数据结构基础(六)

Chapter 5 Disjoint Set

Equivalence Relations

The Dynamic Equivalence Problem

Elements: 1, 2, …, N
Sets: $S_i\cup S_j=\empty\to$ disjoint

Operations

Union(i, j)
Find(i)

Basic Data Structure

Union

set the parent pointer of one of the roots to the other root

Implementation

// Linked List is bad!!!
typedef struct SetStruct* Set;
typedef struct SetNodeStruct* SetNode;
struct SetStruct{
    SetNode array[MAXSIZE];
};
struct SetNodeStruct{
    SetNode parent;
};

void Union(Set set, int i, int j){   // Union Set j to Set i
    set->array[i]->parent = set->array[j];
}

typedef struct SetStruct* Set;
struct SetStruct{
    int root[MAXSIZE];
};

void Union(Set set, int i, int j){  // Union Set j to Set i
    set->root[j] = i;
}

$T(N)=O(1)$ always

Find

Implementation

Set Find(int key, Set sets[], int size);    // Linked List is bad!!!

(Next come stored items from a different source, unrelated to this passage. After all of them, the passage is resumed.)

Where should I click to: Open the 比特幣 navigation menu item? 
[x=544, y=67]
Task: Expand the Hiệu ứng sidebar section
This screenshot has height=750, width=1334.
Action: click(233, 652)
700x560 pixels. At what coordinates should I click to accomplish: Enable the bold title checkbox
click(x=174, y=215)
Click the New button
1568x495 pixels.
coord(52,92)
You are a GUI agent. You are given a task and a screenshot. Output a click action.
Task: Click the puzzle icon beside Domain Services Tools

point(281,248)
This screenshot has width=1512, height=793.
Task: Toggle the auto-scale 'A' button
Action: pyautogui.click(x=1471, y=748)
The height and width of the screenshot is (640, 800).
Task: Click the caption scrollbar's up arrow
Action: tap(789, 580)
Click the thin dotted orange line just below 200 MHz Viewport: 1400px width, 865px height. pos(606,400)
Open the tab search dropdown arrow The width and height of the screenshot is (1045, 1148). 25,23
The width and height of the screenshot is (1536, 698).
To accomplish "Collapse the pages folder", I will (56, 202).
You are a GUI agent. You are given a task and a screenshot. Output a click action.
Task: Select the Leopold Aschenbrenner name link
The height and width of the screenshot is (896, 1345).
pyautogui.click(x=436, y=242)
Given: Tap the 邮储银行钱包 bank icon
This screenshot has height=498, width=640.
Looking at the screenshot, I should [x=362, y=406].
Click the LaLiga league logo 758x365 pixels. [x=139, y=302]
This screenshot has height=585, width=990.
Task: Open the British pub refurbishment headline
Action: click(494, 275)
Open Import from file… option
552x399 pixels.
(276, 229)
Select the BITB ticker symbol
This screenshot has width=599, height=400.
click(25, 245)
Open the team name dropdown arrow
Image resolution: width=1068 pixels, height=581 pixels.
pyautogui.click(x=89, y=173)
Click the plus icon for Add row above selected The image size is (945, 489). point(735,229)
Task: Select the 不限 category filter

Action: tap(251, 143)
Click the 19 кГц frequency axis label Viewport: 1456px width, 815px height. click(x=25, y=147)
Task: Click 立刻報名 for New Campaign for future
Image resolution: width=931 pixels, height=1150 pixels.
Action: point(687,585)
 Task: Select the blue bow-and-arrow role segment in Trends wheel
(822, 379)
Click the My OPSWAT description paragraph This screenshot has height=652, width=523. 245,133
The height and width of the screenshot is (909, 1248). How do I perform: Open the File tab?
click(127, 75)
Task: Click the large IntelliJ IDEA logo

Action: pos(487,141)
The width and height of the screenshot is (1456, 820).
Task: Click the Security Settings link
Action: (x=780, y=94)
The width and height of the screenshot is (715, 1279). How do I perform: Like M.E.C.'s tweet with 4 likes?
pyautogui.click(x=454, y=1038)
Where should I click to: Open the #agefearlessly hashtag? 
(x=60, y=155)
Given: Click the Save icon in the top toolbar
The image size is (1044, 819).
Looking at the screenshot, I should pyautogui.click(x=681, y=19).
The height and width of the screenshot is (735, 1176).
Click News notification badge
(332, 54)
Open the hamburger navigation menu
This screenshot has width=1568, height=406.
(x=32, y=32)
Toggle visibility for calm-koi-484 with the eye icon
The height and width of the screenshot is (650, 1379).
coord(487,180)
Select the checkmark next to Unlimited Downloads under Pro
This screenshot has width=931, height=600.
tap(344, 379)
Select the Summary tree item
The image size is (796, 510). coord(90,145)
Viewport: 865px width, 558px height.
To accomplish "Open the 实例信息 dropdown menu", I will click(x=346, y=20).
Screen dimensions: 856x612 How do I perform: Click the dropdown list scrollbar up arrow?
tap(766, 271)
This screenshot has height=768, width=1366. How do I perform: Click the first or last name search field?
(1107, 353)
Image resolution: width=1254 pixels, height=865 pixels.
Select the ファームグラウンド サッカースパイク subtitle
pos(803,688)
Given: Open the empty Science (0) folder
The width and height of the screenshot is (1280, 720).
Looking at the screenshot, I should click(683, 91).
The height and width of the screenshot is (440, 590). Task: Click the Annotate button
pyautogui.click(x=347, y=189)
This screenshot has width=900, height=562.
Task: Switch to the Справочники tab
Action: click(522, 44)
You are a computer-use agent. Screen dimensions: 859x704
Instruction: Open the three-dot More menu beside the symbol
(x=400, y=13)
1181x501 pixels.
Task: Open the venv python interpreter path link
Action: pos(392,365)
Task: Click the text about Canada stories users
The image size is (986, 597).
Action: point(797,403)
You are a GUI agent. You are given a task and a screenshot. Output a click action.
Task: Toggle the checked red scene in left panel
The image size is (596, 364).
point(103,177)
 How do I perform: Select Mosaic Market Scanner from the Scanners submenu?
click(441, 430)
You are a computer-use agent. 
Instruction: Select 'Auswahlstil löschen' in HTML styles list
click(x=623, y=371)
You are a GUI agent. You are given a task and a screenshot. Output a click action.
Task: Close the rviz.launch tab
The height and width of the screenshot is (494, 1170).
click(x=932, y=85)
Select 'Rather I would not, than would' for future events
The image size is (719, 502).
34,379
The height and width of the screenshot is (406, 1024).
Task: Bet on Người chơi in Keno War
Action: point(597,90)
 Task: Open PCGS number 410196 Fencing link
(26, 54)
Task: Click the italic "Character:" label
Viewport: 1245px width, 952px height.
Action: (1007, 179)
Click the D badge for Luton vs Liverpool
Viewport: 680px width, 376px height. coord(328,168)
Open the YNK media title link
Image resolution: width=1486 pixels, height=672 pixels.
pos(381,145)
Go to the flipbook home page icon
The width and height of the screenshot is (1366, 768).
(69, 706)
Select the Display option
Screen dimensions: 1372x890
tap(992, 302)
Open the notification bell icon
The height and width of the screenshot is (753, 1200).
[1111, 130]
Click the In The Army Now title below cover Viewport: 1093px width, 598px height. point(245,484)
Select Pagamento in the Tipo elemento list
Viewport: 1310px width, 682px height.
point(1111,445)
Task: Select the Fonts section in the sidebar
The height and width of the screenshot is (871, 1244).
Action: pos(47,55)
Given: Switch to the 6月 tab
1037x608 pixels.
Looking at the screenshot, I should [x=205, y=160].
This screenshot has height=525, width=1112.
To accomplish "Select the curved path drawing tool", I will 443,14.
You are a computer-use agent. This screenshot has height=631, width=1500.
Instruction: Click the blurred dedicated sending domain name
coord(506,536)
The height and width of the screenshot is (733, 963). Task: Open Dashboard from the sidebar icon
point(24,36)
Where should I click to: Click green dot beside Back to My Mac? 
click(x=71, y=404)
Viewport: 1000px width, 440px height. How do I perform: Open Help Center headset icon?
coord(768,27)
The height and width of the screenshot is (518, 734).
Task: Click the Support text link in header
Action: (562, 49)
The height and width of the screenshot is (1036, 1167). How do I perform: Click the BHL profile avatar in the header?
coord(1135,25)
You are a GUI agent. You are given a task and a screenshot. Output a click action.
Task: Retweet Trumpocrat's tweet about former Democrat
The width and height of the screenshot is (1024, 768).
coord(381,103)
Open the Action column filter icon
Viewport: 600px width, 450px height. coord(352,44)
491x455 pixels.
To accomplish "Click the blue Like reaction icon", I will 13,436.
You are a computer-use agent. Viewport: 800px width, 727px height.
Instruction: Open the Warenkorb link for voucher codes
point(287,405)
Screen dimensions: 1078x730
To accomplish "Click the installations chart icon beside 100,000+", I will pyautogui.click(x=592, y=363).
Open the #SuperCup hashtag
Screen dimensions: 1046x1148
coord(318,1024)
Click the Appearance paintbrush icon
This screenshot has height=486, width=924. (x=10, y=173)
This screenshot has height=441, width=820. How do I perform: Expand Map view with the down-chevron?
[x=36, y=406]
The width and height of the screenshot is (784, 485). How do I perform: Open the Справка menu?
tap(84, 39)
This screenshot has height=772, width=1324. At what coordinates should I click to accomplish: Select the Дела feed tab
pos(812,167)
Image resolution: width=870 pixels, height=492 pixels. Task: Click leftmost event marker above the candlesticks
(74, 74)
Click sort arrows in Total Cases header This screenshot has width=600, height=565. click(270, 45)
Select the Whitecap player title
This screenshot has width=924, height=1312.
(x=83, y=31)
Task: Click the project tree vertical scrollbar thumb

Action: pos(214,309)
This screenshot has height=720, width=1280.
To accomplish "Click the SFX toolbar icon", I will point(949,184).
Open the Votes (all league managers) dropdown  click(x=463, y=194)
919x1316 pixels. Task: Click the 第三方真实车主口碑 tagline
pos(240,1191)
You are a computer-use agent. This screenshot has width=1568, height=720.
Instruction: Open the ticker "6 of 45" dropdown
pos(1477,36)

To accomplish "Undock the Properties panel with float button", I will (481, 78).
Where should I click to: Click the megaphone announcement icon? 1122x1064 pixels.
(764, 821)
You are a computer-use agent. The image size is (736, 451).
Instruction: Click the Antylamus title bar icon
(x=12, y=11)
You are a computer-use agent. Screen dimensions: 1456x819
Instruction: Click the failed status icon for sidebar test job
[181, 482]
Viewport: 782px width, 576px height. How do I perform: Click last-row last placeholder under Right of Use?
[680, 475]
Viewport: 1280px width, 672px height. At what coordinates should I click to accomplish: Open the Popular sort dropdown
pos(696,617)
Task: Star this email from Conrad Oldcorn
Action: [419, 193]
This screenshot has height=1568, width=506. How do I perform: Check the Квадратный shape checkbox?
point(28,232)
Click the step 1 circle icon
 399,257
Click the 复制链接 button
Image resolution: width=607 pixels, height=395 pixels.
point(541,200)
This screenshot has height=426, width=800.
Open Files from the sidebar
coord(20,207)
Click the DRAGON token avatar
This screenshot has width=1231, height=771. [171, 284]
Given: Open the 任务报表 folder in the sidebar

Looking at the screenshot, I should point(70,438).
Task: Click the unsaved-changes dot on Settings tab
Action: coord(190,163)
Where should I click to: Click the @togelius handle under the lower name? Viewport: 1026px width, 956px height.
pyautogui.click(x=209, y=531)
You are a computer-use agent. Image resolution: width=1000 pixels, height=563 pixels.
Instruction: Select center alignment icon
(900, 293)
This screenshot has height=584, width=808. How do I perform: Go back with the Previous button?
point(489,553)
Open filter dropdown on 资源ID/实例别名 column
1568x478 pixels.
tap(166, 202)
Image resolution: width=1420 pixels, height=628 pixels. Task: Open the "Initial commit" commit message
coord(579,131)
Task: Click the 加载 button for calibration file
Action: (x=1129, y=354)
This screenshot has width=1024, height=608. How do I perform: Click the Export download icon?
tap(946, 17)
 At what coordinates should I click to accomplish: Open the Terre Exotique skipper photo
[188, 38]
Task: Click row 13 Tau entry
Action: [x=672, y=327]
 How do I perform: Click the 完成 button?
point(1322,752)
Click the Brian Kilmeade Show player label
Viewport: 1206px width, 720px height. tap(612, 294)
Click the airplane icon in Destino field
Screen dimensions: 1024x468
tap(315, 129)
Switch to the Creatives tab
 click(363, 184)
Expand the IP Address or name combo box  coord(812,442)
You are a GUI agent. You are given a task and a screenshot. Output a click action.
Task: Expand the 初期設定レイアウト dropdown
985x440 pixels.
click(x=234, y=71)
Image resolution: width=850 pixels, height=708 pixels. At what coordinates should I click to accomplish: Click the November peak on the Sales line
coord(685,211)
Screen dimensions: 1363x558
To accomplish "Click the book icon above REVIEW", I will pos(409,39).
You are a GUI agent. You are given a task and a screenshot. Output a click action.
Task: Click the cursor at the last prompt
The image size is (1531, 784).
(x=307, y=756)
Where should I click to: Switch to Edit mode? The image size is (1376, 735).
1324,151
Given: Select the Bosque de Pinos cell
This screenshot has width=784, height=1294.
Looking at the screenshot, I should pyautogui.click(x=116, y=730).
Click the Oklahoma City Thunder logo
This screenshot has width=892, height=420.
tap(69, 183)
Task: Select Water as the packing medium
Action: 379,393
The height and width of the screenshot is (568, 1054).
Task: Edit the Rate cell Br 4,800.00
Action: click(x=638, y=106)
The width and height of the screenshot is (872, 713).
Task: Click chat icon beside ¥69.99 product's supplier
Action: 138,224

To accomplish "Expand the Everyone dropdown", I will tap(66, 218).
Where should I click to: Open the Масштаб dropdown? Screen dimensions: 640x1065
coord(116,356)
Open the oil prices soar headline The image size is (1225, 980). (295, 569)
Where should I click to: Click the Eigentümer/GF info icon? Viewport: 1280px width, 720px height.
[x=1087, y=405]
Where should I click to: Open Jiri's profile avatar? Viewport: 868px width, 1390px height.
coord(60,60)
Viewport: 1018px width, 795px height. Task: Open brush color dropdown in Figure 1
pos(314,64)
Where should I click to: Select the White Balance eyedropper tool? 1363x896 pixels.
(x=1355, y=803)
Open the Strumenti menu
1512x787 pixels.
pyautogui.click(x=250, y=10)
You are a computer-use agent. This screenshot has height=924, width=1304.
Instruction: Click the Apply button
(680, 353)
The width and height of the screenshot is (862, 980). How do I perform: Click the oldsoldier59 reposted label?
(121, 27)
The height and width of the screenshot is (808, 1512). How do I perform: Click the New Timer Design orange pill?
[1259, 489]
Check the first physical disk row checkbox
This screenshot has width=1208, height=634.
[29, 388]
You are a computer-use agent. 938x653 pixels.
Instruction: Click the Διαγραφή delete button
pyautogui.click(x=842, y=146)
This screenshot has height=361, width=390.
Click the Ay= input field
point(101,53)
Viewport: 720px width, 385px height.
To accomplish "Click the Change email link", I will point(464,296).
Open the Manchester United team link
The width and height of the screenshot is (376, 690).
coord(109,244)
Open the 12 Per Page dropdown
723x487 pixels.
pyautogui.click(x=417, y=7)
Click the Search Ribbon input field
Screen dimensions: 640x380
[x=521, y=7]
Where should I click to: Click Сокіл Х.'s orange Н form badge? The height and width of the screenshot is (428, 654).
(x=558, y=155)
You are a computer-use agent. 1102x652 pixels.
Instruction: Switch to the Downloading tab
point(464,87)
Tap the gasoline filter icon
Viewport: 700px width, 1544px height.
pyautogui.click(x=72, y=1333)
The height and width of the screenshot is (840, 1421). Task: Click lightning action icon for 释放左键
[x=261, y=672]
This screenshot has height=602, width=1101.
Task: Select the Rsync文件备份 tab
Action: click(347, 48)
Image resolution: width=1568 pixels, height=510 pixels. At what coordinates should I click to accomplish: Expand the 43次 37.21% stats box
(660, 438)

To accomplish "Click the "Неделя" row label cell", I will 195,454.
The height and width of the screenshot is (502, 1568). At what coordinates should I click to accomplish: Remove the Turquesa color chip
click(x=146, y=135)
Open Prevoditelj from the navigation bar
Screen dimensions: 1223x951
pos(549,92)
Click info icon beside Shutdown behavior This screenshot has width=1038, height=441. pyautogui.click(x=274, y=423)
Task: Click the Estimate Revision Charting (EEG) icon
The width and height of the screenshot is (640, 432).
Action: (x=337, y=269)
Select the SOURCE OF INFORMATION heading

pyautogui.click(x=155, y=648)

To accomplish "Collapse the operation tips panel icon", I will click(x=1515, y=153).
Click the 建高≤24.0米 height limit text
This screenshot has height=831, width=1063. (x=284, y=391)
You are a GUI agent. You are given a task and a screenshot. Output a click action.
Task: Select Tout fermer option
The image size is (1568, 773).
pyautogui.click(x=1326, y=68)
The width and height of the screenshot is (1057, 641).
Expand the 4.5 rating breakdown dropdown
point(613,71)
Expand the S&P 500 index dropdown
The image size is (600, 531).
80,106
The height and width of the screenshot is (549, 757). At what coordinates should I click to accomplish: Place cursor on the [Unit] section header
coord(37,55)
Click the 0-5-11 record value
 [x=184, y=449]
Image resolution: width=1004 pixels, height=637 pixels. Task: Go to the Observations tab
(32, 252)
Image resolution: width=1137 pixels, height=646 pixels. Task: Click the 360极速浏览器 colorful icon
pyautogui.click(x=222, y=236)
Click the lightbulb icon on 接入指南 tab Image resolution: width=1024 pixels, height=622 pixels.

int Find(int key, Set set){
    while(set->root[key] > 0){
        key = set->root[key];
    }
    return key;
}

Analysis

Union-Find Operation

try Union(2, 1) find(1);
Union(3, 2) find(2);
…
Union(N + 1, N) find(N);

then, the tree becomes a linked list while the time complexity becomes $O(N^2)$

Smart Union Algorithms

Union by Size

Always union the smaller tree to the larger one

Define set->root[root] = -Size

Make the signal bit of the root ndoe to represent the size of the tree
Initialize all signal bit by -1

When trying to Union Set i and Set j, always let the Set with larger size unioned by the one with smaller size

Now the time complexity reduces to $T(N)=O(N)$

Lemma Let T be a tree created by union-by-size with N nodes, then

$height(T)\le\mathrm{int}(\log_2N)+1$

the worst case is binary tree, while the best case is 1 root node with (N - 1) leaf nodes

time complexity of N union and M find: $T(N,M)=O(N+M\log_2N)$

Union by Height

Always union the shallower tree to the deeper one

Path Compression

int Find(int key, Set set){
    if(set->root[key] <= 0){
        return key;
    }
    else{
        // Let key and its all ancestors node point to the root DIRECTLY
        return set->root[key] = Find(set->root[key], set);  
    }
}

int Find(int key, Set set){
    int root, trai, lead;
    root = key;
    while(set->root[root] > 0){
        root = set->root[root]
    }
    for(trail = key; trail != root; trail = lead){
        lead = set->root[trail];
        set->root[trail] = root;
    }
    return root;
}

Only can be used with Union-by-Size, because path compression will change the height of the tree, we need to change the height frequantly

Worst Case For Union-by-Rank and Path Compression

Lemma(Tarjan) $k_1M\alpha(M,N)<T(M,N)<k_2M\alpha(M,N)$

Ackermann’s Function

$A(i,j)=\begin{cases} 2^j&,i=1,j\ge 1\\ A(i-1,2)&,i\ge 2,j=1\\ A(i-1,A(i,j-1))&,i\ge 2,j\ge 2 \end{cases}$

$A(2,4)=2^{65536}$

$\alpha(M,N)=\min\Set{i\ge 1|A(i,\mathrm{int}(M/N))>\log N}$

for common M and N, $\alpha(M,N)\le O(\log^\star N)\le 4$
$\log^\star N$ : inverse Ackermann’s Function

So $\alpha(M,N)$ can be taken as a const number

While $k_1,k_2$ are const numbers, the final time complexity is $T(M,N)=O(M)$